Philippa Harvey, a teacher in Toowoomba is concerned about clean air and water:

“We don’t have enough water and mining uses lots of water so where are they going to get it from?”


Neil McGregor said that water consumption would be at least 22 megalitres/day and they are considering sourcing water from the recycled water grid in south east Queensland.

 

A spokesman for the Water Grid said:

“In relation to the supply of purified recycled water, initial discussions between Ambre Energy and the SEQ Water Grid Manager have occurred. The transportation of purified recycled water would be a matter for future engagement.”


Currently, there are 550 bores within a 10 km radius of the site, drawing water from underground aquifers for stock, irrigation and domestic use. The town of Pittsworth is totally reliant on bore water. FoF is concerned about the possibility of puncturing aquifers when mining the coal. Solid waste from the plant would be returned to the mine pit, with the company admitting that the pit ‘might need to be lined’ to prevent toxins from leaching into groundwater aquifers.

 

Hugh Reardon-Smith, an agronomist, has lived in Felton for 20 years and is concerned about the possible damage to the water supply, since Felton Valley is dissected by Hodgson Creek, the headwater of the Condamine River, which is the head of the Murray Darling system.

“If this area was mined it would take thousands of years to rehabilitate. It’s a strong local community and a mine here would totally disrupt it and the wider community because of all the transport from the proposed petrochemical plant,” he said.

About 50-60 trucks will be used to transport fuel off site daily thus adding to the already congested Toowoomba range crossing and that is not taking into account the vehicles needed in the construction phase.

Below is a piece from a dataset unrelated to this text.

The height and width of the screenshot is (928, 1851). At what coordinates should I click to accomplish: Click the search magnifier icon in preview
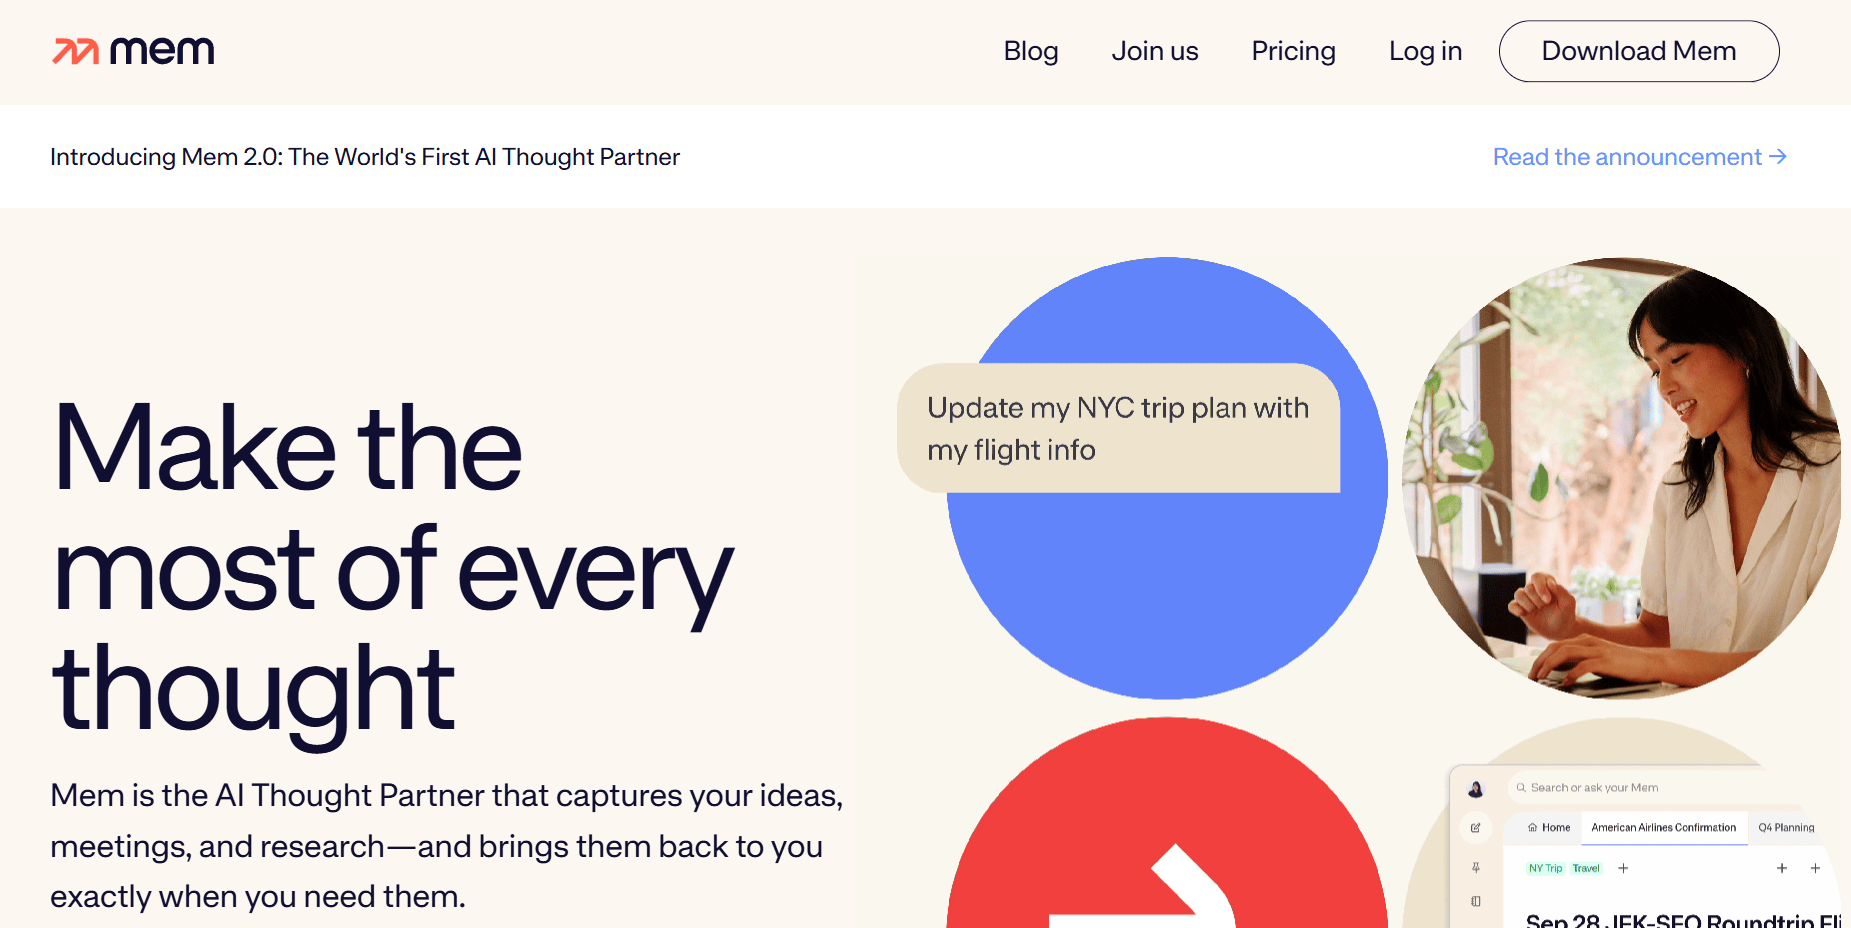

Andrea Sullivan, a mum and medical receptionist, lives about two kilometres from the proposed site and is worried for the Pittsworth community.

“They don’t realise the effects it will have on the farmland, their health and on the community. If people leave then the community loses its volunteers.”

 

In March this year, UK health expert Dr Dick van Steenis, visited the region to discuss potential health risks of fine particulate matter (PM) emissions from mining operations and the release of volatile organic compounds into the air. He said the most dangerous dust particles are the very small PM2.5 and PM1 size which get into the lungs. Australia does not have a standard for PM2.5 (unlike the USA), and mines commonly monitor only the larger PM10 particles. Dr van Steenis expressed concerns over the pollution emitted by coal gasification plants, such as the one proposed by Ambre Energy at Felton. Potentially dangerous pollutants included poly cyclic aromatic hydrocarbons (PAHs) and other volatile organic compounds (VOCs). Evidence from around the world shows such emissions can lead to increased rates of cancer, asthma, lung disease and low birth-weight babies.

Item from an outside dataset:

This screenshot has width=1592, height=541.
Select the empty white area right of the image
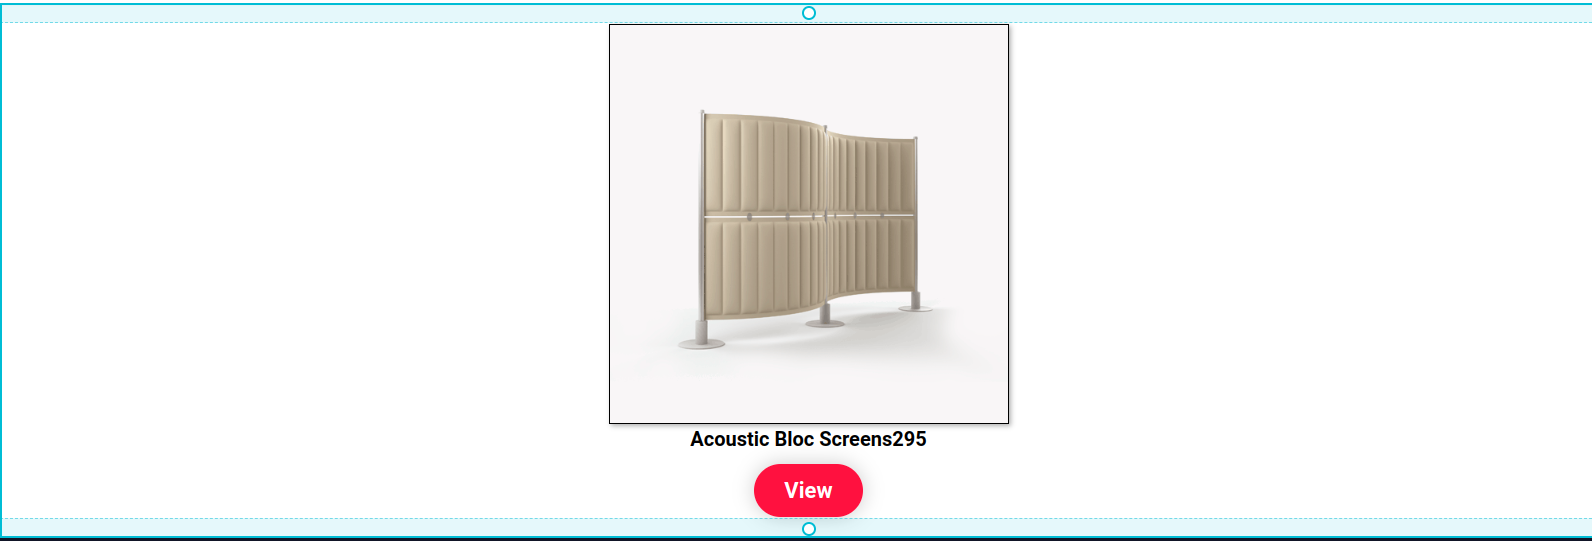pos(1300,270)
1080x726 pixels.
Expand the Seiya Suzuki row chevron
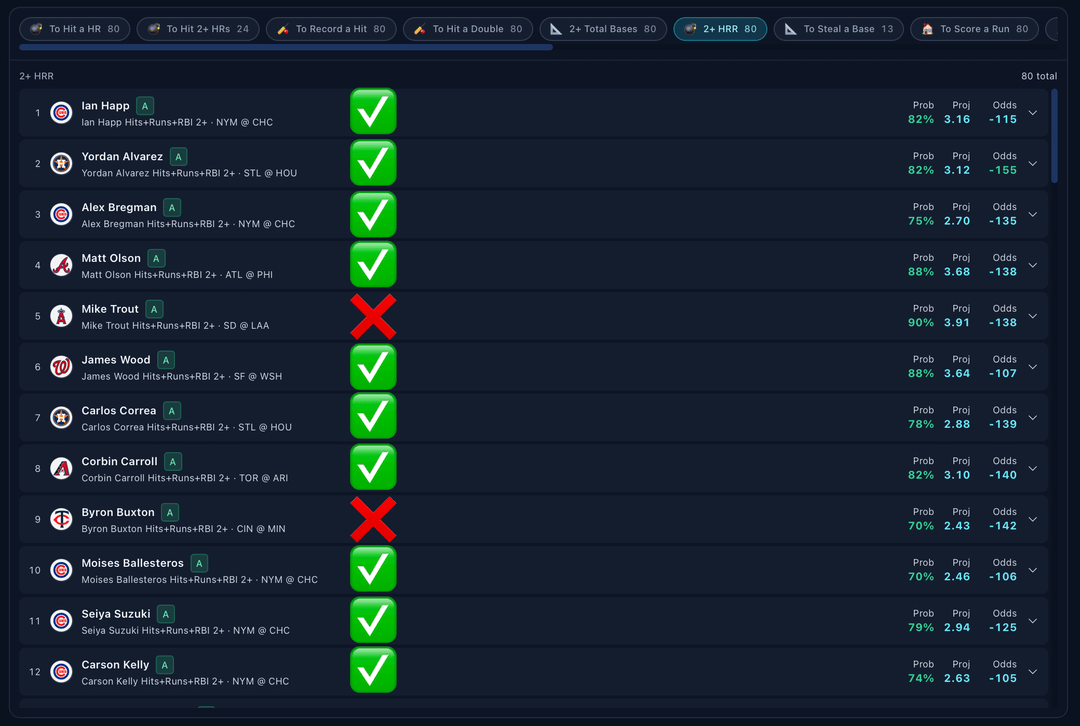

Ambre CTL is aware of a number of ways to reduce the amount of coal dust coming off a coal stock pile and Neil McGregor says it will be part of their environmental conditions to do so as well as carefully monitoring the amount of coal dust leaving the site.

I asked Dr Ken Walker, Curator at the Museum of Victoria (Science Department) about the possible effects of coal dust and volatile organic compounds on honey bees. He said that, to his knowledge, nobody had ever looked at this issue and is a question to which nobody has an answer yet. And without funding, he said, no one will look at the problem.

“There are no answers at the moment so someone would need to fund a trial to look at what the effects are, but pollination is very important to our lifestyle — one in every three mouthfuls of food we eat is a direct result of pollination.”


Crops grown on the Felton Valley are pollinated either by wind or insects.

 

Ambre Energy has exploration permits covering 75000 hectares of land from Millmerran to Warwick to Cambooya in a rough triangle, of which 2000 hectares is the mining lease application over the Felton area. The Government requires drilling to keep exploration permits active and some coal has been discovered in the Back Plains area.

Is our future food security at risk if this project goes ahead?